Business Insider/Jessica Tyler
- Leif Babin is a former Navy SEAL commander and the coauthor, with his former SEAL boss Jocko Willink, of "The Dichotomy of Leadership."
- Their leadership consulting firm Echelon Front has worked with more than 400 businesses since its founding in 2010.
- Babin said strong leadership requires knowing when to be a follower, and that a mission he led with "American Sniper" Chris Kyle on his team illustrates the point.
Former Navy SEAL commander Leif Babin knows that, as a leader, it can be difficult to keep an ego in check. But it's necessary.
"As a leader, you've go to be decisive, you've got to make calls, you've got to be ready to step up and lead even in the most difficult circumstances," he told Business Insider. "And yet, if you want to be the most effective leader, you absolutely have to be a follower as well."
Babin was one of two platoon leaders reporting to Jocko Willink, who led US Navy SEAL Team 3 Task Unit Bruiser in the Iraq War. The two founded the leadership consulting firm Echelon Front in 2010, and their firm has worked with more than 400 businesses.

(Given material)
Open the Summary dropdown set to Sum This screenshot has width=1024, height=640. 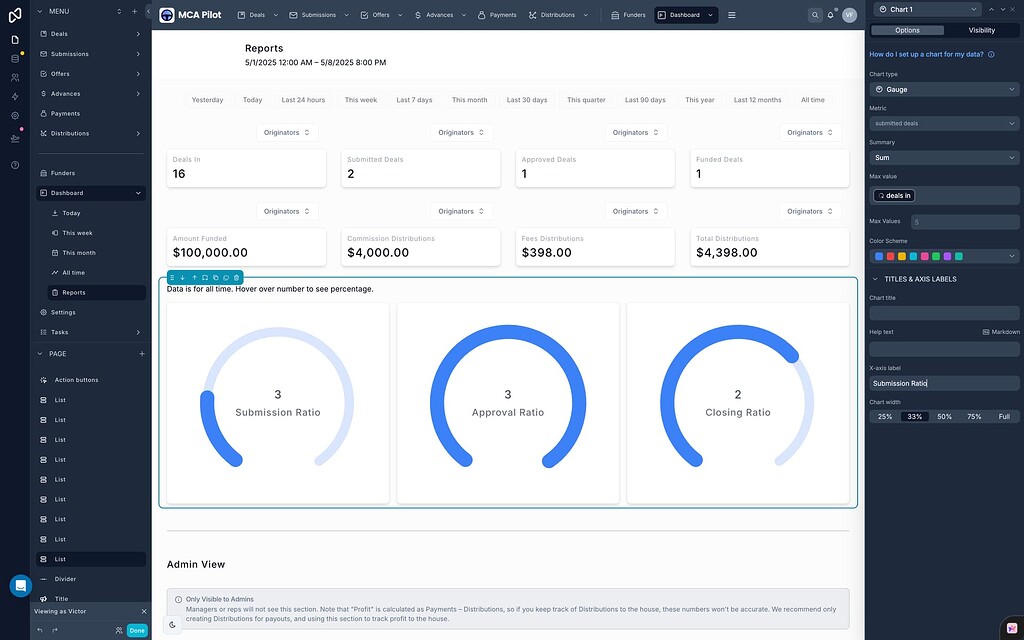[x=944, y=156]
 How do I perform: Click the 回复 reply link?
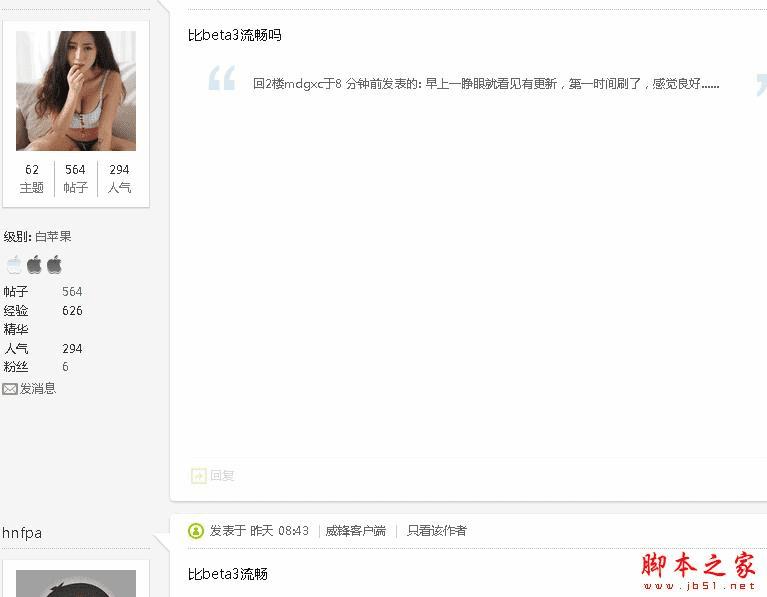[222, 475]
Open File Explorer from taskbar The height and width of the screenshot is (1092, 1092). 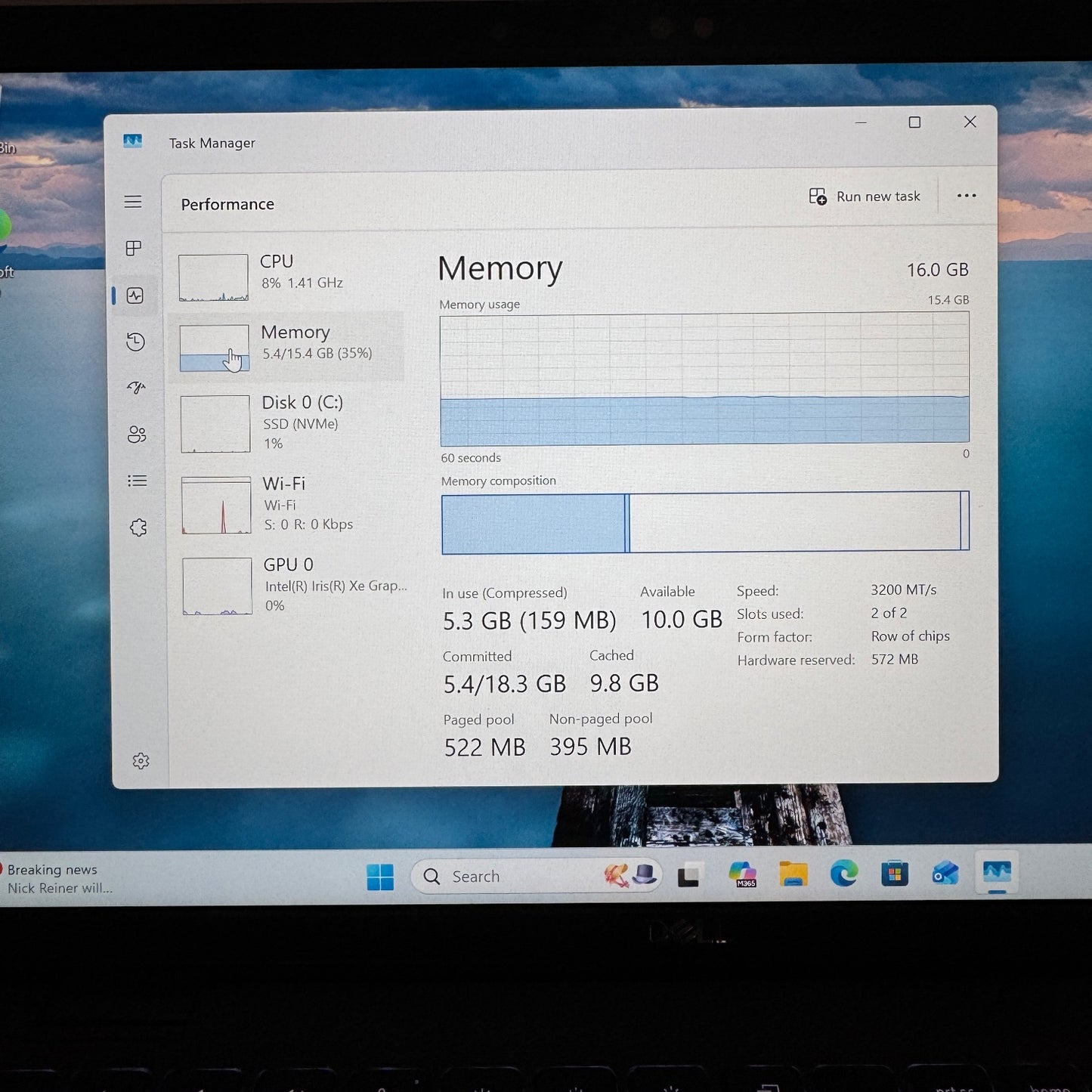coord(793,874)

(Goal 1) In the article on Leif Babin that appears above the data, list each thing Babin says, in his quote to Business Insider, that a leader has to do.
(Goal 2) Extend the article on Leif Babin, given above the data, with new material that begins after its final sentence.

(Expected output 1)
- Be decisive
- Make calls
- Be ready to step up and lead even in the most difficult circumstances
- Be a follower as well

(Expected output 2)
In their new book, "The Dichotomy of Leadership," Babin shares a story of a mission that illustrates his point of how a leader must also be a follower.
During the 2006 Battle of Ramadi, Babin led a night mission where his SEALs were providing cover for Army soldiers and Marines. The late Chris Kyle, of "American Sniper" fame, was Babin's point man. At one point, the team gathered on a roof to determine where they would set up a sniper overwatch. Babin and his leaders decided they would move to a certain building for that, but Kyle countered with a different selection that was not close to Babin's choice.
Babin outranked Kyle, but he also recognized that Kyle had the most experience with sniper missions of anyone on the team, including himself.
"'Leading' didn't mean pushing my agenda or proving I had all the answers," Babin wrote. "It was about collaborating with the rest of the team and determining how we could most effectively accomplish our mission. I deferred to Chris' judgment."
It was a call Babin said turned out to be the right one, and led to a successful mission. In the book, Babin reflected on a moment when he was a fresh platoon leader, and a stubborn refusal to acknowledge a suggestion from a team member who was lower in rank but had more experience led to a failed training exercise. It was fortunate he learned the lesson before deploying.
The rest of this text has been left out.